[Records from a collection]
- - - - - - -

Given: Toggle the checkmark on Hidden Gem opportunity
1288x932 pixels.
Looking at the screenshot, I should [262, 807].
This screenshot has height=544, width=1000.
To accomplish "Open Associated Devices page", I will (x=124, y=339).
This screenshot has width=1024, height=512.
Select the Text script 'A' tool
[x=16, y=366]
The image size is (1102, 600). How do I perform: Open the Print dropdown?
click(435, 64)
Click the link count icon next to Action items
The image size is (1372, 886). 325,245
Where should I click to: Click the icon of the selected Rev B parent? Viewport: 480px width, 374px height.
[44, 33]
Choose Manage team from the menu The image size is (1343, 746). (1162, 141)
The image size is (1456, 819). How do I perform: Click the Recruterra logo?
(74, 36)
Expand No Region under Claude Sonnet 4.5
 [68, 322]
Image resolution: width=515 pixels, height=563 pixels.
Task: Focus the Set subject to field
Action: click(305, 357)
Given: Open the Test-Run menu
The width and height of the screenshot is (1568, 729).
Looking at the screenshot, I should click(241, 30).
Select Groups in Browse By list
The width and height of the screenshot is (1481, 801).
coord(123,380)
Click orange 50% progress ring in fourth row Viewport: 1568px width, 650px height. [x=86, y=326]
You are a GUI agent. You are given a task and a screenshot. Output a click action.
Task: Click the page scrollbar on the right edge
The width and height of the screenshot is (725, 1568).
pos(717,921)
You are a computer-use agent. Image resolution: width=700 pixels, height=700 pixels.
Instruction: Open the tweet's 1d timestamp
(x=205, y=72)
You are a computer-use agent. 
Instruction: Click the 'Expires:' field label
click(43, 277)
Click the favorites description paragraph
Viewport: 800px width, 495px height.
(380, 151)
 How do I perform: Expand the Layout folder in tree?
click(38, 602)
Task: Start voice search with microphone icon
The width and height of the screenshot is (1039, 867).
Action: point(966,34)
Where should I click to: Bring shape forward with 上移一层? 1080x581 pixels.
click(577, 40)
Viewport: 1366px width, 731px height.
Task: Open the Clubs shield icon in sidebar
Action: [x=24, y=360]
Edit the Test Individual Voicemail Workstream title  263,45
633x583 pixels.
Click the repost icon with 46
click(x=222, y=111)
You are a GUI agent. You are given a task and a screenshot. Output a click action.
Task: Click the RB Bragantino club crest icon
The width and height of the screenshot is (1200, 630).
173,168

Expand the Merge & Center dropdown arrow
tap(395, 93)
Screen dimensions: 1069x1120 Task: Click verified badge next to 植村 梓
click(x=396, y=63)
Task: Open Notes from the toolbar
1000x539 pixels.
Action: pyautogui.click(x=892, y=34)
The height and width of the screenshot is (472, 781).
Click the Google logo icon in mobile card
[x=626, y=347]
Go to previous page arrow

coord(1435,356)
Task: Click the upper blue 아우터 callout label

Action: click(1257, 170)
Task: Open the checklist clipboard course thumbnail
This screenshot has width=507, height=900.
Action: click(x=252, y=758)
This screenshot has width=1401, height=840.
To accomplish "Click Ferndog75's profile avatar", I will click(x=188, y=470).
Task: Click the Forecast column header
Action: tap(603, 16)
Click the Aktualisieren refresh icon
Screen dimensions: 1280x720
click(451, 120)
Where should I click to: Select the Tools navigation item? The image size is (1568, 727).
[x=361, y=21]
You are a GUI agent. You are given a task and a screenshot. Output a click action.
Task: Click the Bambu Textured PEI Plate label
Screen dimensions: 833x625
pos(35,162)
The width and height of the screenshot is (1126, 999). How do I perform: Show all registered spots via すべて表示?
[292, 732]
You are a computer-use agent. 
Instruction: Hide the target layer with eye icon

- - - - - - -

WHAT YOU NEED TO DO | Would you retype exactly the lines above, from the line with "Task: Start voice search with microphone icon" to the line with "This screenshot has width=1401, height=840.", with both end lines kept and nothing more?

TASK RESPONSE |
Task: Start voice search with microphone icon
The width and height of the screenshot is (1039, 867).
Action: point(966,34)
Where should I click to: Bring shape forward with 上移一层? 1080x581 pixels.
click(577, 40)
Viewport: 1366px width, 731px height.
Task: Open the Clubs shield icon in sidebar
Action: [x=24, y=360]
Edit the Test Individual Voicemail Workstream title  263,45
633x583 pixels.
Click the repost icon with 46
click(x=222, y=111)
You are a GUI agent. You are given a task and a screenshot. Output a click action.
Task: Click the RB Bragantino club crest icon
The width and height of the screenshot is (1200, 630).
173,168

Expand the Merge & Center dropdown arrow
tap(395, 93)
Screen dimensions: 1069x1120 Task: Click verified badge next to 植村 梓
click(x=396, y=63)
Task: Open Notes from the toolbar
1000x539 pixels.
Action: pyautogui.click(x=892, y=34)
The height and width of the screenshot is (472, 781).
Click the Google logo icon in mobile card
[x=626, y=347]
Go to previous page arrow

coord(1435,356)
Task: Click the upper blue 아우터 callout label

Action: click(1257, 170)
Task: Open the checklist clipboard course thumbnail
This screenshot has width=507, height=900.
Action: click(x=252, y=758)
This screenshot has width=1401, height=840.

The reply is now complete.